**Work to complete:** Every entry should be duplicated verbatim, and no picture may appear in the copy.

Saved data entries
========
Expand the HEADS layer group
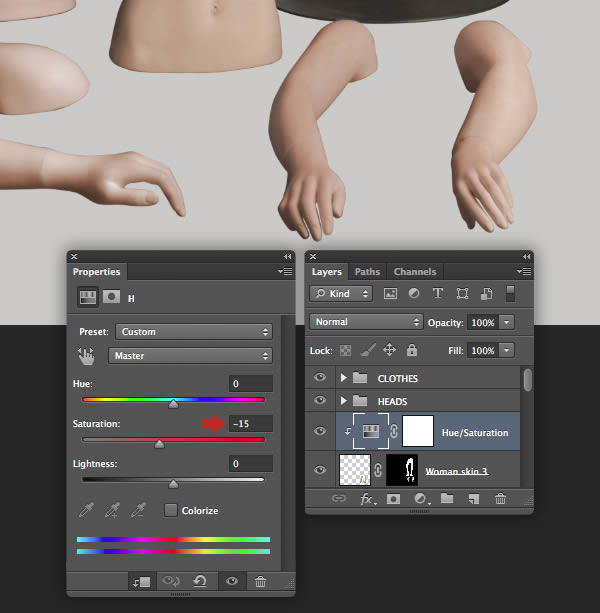The image size is (600, 613). 344,402
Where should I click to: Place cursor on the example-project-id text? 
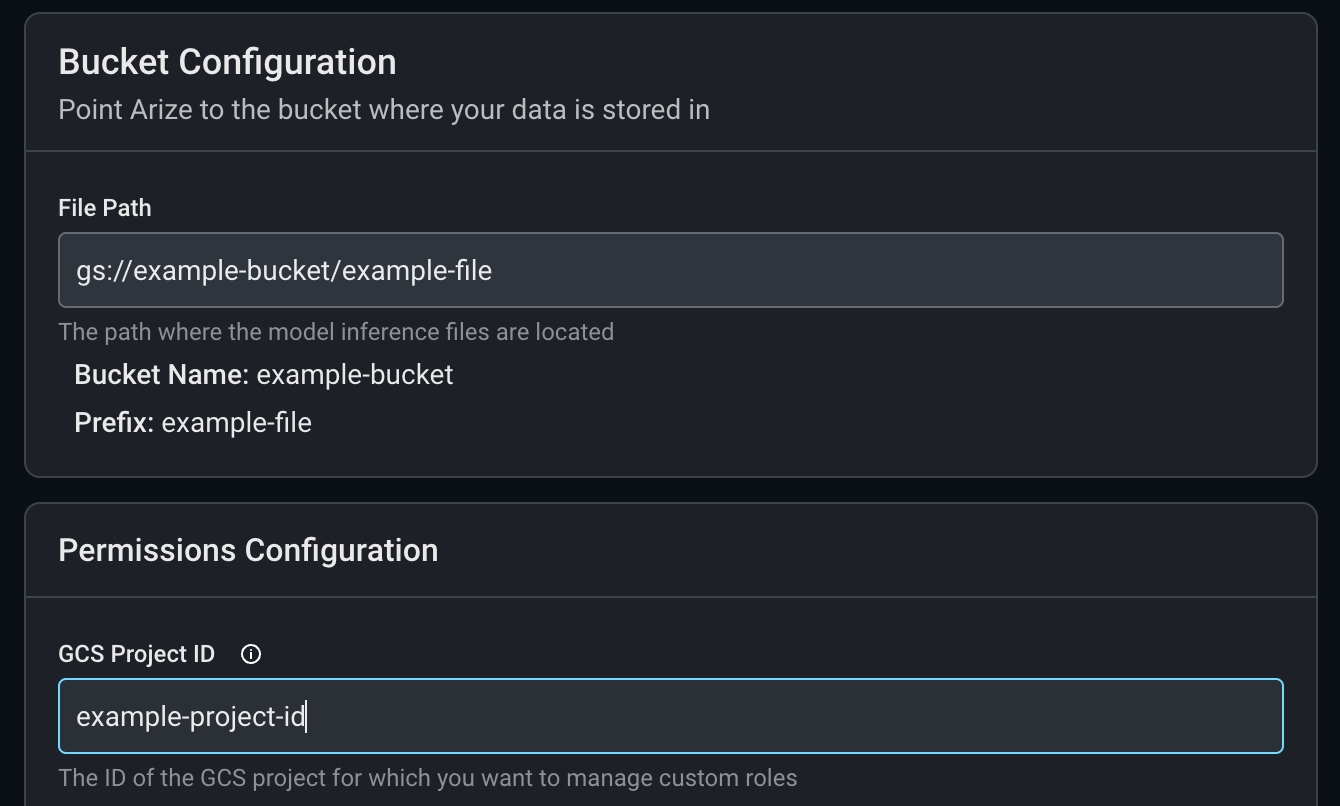tap(190, 717)
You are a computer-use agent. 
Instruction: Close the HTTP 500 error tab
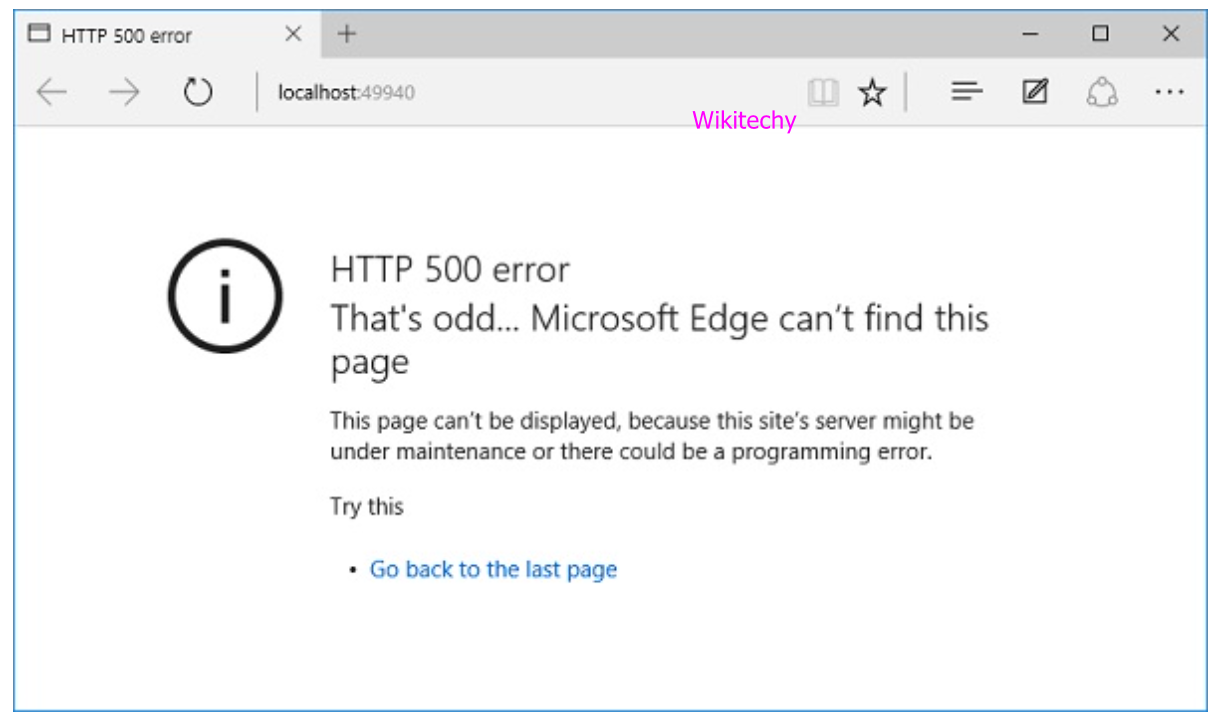click(x=293, y=34)
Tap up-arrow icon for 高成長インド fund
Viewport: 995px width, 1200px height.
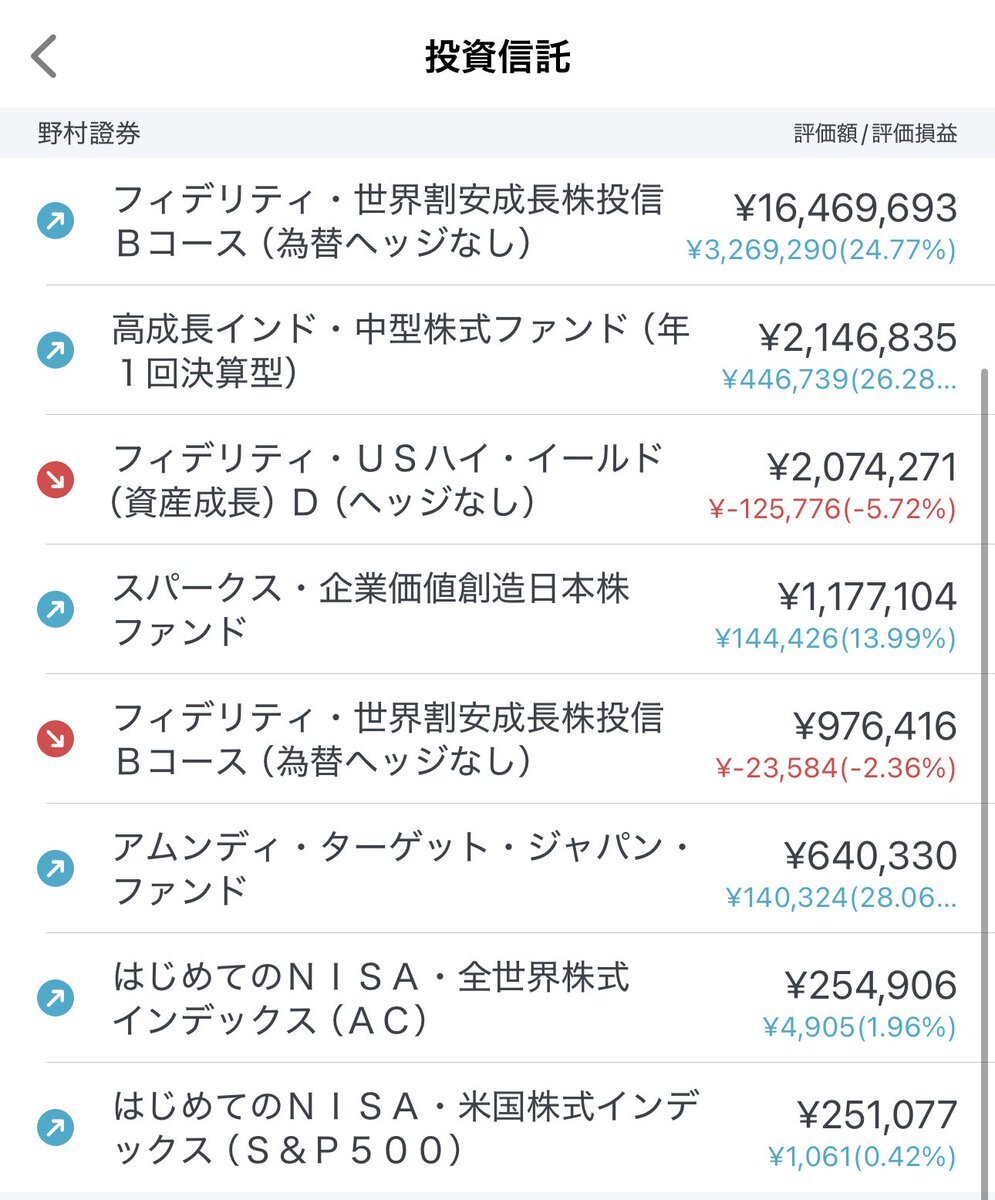point(56,350)
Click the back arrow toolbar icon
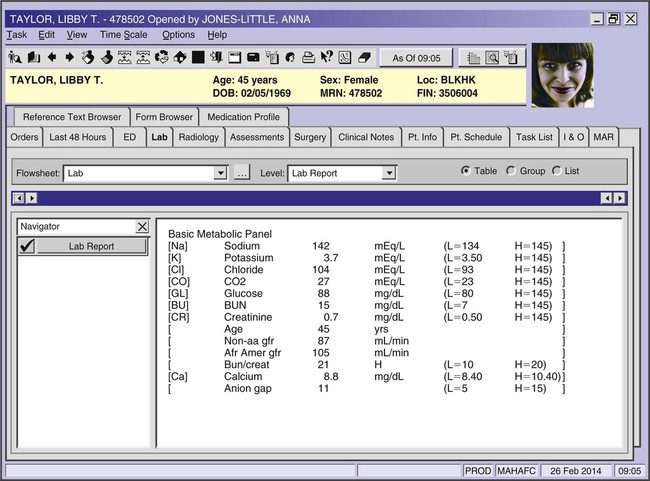The width and height of the screenshot is (650, 481). 52,57
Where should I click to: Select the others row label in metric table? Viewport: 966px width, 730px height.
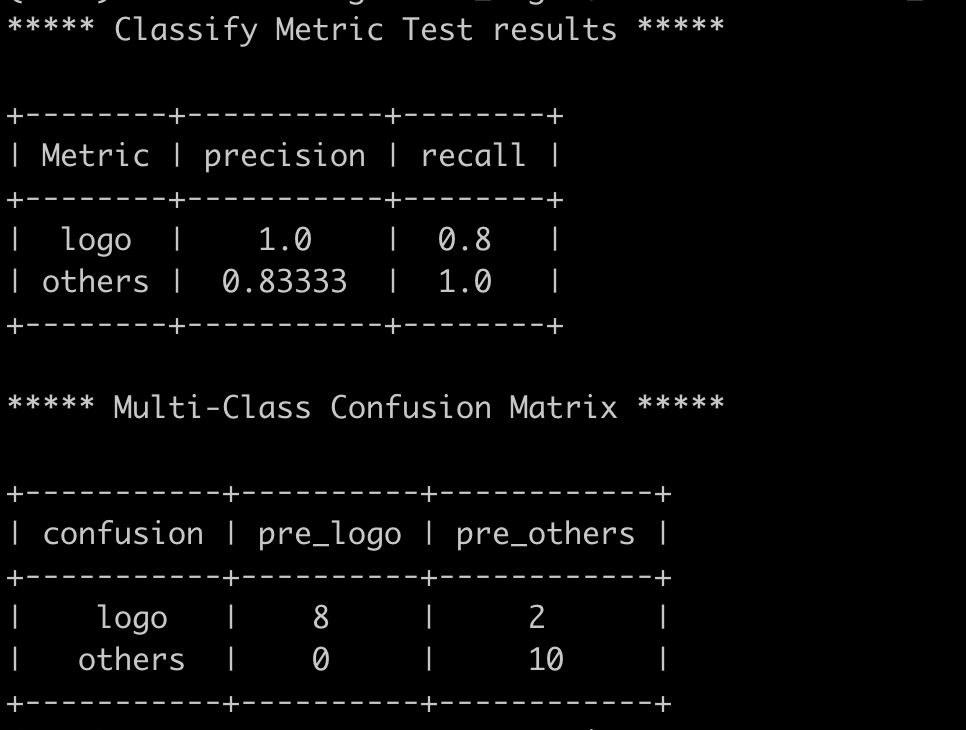pos(95,282)
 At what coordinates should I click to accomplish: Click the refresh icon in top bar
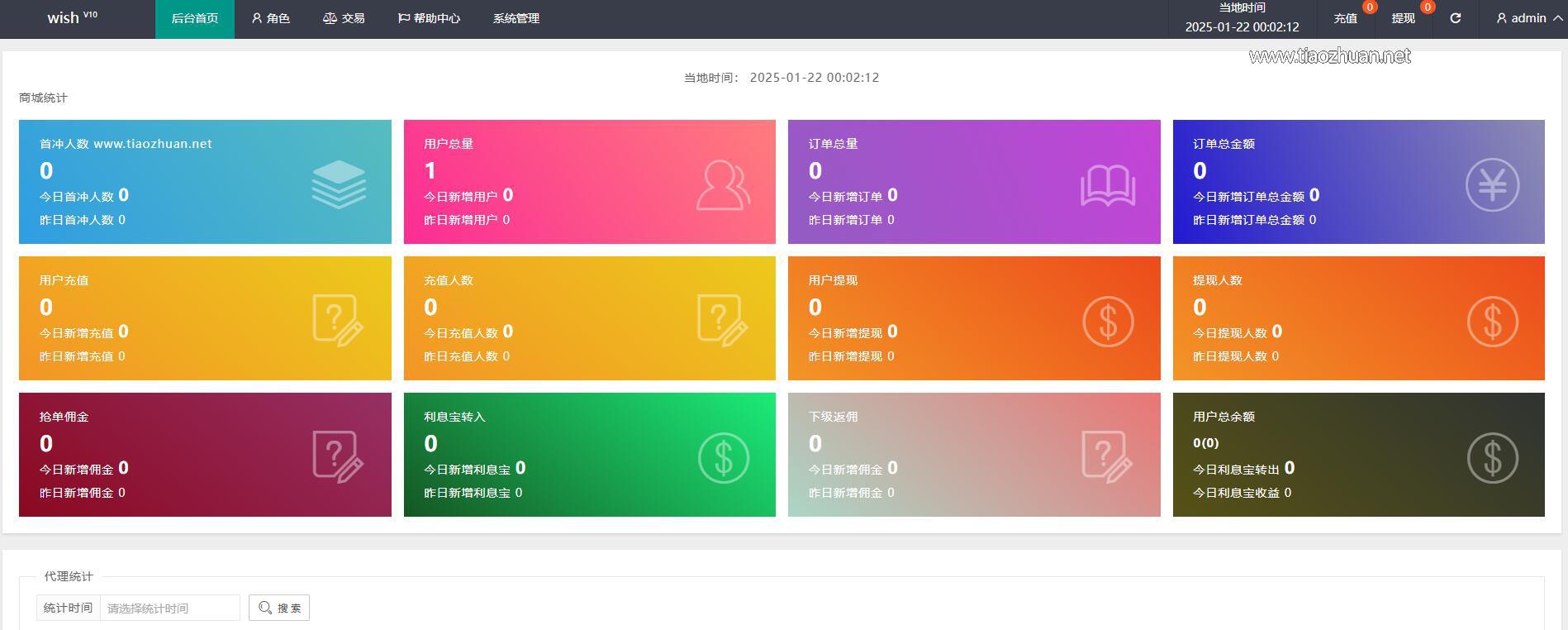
========
**Response to the task:**
Expand the HEADS layer group
The image size is (600, 613). 344,402
Where should I click to: Place cursor on the example-project-id text? 
tap(190, 717)
You are a computer-use agent. 
Instruction: Close the HTTP 500 error tab
click(x=293, y=34)
Tap up-arrow icon for 高成長インド fund
Viewport: 995px width, 1200px height.
point(56,350)
Click the back arrow toolbar icon
The width and height of the screenshot is (650, 481). 52,57
Where should I click to: Select the others row label in metric table? Viewport: 966px width, 730px height.
pos(95,282)
 At what coordinates should I click to accomplish: Click the refresh icon in top bar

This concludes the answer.